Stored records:
Content starts
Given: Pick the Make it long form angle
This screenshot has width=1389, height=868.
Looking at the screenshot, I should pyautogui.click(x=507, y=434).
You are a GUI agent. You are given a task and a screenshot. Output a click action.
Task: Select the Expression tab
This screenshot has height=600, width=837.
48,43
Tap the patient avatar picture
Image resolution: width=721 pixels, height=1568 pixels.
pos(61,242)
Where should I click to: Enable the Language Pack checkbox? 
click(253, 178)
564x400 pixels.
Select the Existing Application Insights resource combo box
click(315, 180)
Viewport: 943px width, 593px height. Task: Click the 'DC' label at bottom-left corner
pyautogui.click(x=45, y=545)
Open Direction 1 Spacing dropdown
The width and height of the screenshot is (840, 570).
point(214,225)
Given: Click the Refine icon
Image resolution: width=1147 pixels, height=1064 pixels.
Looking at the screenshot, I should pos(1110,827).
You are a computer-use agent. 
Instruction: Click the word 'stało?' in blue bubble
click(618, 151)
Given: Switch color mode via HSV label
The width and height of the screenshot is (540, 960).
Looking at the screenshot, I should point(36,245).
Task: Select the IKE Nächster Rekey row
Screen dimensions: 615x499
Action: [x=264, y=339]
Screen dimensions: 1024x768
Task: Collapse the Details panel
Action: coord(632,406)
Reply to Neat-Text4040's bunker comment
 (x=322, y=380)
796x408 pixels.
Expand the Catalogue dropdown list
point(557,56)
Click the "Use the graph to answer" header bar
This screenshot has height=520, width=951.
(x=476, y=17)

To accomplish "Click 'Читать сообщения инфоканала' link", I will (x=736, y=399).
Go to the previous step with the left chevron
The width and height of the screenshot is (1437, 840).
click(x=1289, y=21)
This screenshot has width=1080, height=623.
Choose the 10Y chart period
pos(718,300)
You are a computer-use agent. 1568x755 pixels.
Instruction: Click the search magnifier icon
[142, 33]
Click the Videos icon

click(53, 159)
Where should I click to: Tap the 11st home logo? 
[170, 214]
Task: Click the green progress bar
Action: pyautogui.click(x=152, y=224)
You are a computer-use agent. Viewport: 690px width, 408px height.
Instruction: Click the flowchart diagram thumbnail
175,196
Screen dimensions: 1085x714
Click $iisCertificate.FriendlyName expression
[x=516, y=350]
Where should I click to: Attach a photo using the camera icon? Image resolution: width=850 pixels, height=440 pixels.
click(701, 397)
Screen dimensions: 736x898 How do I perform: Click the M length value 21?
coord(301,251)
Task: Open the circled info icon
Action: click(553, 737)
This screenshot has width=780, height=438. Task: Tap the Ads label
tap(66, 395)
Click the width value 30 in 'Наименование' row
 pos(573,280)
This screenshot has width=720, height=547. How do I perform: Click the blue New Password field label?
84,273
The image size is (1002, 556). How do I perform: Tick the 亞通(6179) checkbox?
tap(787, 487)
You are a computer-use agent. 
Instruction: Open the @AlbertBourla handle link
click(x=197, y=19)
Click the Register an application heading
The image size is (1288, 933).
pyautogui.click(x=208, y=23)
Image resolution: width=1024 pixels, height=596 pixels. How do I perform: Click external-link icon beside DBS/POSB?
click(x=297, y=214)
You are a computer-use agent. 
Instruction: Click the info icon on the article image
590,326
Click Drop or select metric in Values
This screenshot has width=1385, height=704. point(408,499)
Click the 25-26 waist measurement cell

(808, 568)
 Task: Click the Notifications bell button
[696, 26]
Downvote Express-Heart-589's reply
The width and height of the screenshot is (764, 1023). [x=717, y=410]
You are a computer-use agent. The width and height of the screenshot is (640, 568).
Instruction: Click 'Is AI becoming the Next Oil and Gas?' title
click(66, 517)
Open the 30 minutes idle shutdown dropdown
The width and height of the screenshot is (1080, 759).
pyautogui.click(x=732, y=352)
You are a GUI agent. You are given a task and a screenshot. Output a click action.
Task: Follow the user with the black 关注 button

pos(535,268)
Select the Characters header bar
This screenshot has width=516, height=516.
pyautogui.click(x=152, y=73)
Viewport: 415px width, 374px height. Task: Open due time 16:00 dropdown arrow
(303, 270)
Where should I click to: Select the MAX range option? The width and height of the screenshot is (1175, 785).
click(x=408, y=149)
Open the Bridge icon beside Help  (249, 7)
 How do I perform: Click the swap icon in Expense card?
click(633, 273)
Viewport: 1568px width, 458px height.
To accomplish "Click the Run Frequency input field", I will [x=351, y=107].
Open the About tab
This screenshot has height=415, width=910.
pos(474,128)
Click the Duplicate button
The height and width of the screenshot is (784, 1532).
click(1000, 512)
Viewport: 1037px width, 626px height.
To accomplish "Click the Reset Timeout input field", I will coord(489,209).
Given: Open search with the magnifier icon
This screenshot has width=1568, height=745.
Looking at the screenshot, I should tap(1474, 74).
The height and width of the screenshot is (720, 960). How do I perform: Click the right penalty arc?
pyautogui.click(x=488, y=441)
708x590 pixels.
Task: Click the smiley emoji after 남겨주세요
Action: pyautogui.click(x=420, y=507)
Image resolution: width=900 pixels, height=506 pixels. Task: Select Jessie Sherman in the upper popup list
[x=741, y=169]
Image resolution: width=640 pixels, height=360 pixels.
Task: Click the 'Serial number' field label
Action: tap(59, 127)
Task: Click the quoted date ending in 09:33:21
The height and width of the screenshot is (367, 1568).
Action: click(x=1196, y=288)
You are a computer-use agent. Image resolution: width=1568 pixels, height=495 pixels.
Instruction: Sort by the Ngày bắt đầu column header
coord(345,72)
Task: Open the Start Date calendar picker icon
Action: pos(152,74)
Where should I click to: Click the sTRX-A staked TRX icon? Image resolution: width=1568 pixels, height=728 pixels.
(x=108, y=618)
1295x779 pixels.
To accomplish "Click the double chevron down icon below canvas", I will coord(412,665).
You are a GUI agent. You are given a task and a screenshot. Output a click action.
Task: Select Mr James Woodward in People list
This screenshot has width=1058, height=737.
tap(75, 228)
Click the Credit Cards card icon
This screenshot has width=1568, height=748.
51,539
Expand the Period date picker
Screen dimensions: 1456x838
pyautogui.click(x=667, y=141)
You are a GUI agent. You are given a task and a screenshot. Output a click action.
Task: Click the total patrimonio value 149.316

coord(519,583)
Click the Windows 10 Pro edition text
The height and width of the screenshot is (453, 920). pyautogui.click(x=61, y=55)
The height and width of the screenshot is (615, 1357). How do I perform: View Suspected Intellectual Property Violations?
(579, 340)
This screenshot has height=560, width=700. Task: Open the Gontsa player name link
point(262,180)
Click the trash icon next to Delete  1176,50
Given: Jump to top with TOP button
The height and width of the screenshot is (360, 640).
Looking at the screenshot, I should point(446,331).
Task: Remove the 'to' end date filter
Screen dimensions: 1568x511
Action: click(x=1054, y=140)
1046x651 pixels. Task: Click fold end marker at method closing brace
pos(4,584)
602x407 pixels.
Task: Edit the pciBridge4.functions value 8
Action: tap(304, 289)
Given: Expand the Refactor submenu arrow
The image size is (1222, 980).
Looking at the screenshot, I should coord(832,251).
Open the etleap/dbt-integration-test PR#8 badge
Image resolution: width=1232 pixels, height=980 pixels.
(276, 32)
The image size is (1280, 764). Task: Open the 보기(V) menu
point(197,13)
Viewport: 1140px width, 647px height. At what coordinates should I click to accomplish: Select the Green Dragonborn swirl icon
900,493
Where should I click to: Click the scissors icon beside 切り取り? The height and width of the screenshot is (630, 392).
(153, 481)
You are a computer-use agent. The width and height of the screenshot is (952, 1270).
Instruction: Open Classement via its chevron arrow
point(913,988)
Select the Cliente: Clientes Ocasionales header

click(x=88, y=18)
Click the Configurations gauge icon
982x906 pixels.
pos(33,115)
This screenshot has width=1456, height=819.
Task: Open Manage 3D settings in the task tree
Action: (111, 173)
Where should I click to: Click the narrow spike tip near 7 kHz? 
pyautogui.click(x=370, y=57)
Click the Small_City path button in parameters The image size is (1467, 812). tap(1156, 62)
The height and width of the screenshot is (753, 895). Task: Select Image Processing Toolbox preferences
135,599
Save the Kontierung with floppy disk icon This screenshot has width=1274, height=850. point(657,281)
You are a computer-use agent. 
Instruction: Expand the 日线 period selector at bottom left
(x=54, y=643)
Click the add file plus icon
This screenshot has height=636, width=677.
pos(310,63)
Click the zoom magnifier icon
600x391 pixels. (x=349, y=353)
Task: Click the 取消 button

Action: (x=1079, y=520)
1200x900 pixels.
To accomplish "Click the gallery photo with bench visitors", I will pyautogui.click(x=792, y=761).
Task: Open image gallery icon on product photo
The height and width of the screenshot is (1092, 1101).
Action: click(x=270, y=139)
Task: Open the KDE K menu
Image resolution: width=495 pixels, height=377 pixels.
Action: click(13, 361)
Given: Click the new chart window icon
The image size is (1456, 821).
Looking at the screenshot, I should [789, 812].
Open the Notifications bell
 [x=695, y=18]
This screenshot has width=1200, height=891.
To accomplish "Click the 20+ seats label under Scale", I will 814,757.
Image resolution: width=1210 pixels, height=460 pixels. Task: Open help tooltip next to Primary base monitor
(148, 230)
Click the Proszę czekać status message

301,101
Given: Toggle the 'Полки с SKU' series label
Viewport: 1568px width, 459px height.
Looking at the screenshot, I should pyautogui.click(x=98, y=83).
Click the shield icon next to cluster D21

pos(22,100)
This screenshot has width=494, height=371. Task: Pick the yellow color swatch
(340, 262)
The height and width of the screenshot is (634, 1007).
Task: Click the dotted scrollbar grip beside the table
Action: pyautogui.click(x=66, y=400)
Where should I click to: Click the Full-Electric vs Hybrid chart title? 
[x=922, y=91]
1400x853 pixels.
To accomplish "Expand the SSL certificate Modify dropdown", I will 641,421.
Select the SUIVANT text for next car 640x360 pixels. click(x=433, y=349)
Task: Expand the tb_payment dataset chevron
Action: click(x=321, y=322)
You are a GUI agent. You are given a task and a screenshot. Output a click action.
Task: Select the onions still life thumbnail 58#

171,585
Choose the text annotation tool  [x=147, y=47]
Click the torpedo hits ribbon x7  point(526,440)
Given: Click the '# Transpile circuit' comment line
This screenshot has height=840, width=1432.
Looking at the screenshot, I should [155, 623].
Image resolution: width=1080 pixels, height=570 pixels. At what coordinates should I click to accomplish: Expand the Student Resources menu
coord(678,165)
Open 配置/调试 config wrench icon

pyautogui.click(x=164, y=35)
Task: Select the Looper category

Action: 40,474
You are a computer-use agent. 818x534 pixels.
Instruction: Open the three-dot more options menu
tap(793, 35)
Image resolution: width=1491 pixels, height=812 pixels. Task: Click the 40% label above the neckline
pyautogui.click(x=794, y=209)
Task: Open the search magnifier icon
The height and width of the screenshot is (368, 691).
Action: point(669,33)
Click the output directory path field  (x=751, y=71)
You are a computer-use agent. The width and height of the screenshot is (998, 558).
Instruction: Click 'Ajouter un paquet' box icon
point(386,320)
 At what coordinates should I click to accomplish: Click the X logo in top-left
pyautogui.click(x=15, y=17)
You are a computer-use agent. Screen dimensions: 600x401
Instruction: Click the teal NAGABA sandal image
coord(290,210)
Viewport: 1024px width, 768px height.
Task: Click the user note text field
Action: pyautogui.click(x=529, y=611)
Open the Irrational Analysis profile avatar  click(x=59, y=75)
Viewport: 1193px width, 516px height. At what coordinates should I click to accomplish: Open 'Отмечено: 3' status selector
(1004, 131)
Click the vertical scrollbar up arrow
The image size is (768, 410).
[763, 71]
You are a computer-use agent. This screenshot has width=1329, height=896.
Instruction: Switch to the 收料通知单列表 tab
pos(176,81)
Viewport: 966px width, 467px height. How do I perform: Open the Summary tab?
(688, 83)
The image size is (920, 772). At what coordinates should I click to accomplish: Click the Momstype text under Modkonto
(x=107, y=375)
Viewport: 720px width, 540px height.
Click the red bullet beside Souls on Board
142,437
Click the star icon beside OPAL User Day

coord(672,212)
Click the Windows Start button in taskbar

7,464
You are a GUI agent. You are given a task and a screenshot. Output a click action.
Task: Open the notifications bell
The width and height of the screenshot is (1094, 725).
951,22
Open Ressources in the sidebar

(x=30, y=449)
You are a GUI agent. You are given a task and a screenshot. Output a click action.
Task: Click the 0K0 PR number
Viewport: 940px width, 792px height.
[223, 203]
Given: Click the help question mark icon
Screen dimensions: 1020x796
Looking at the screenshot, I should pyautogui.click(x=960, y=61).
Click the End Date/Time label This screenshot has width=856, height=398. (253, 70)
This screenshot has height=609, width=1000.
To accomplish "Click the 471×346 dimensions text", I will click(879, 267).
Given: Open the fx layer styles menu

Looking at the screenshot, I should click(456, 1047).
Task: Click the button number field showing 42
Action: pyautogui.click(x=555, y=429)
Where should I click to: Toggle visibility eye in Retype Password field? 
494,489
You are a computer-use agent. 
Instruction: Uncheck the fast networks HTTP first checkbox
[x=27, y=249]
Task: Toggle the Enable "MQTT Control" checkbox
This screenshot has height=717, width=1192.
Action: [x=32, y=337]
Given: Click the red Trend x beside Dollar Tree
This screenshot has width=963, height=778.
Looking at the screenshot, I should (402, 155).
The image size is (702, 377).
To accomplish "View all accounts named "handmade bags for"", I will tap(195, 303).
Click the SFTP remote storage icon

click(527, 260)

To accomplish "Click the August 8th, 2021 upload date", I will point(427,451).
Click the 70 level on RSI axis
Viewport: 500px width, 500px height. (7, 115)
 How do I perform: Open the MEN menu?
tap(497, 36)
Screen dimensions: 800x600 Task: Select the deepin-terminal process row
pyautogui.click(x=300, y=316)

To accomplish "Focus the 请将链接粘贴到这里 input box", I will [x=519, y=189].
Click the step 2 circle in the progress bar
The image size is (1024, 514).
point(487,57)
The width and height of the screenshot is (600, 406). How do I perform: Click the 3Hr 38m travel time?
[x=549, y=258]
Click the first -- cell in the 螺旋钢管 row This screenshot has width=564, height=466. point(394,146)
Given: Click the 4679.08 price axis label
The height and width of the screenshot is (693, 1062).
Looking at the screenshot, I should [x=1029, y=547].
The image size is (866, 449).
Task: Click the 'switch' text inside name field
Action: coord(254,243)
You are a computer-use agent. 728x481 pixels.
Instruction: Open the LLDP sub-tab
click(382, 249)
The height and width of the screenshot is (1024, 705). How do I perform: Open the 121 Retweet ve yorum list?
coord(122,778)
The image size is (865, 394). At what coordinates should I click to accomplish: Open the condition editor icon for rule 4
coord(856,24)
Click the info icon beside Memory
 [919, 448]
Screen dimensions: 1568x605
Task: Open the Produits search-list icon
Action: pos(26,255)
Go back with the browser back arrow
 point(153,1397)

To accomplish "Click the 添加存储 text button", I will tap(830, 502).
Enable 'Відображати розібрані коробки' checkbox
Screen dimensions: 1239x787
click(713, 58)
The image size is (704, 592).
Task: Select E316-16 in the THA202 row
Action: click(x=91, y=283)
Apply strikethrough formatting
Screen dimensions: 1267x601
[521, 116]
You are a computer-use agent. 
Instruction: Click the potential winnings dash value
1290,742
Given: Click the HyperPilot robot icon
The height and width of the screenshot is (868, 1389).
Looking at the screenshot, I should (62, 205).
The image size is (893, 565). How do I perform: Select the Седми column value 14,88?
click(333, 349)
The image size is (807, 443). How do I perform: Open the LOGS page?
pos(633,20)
Content ends
### What is needed
Set down only the lines above that fall between the line holding "Viewport: 1568px width, 458px height." and the line holding "Click the Duplicate button", inclusive, keeping each exact.

### Reply to the task
Viewport: 1568px width, 458px height.
To accomplish "Click the Run Frequency input field", I will [x=351, y=107].
Open the About tab
This screenshot has height=415, width=910.
pos(474,128)
Click the Duplicate button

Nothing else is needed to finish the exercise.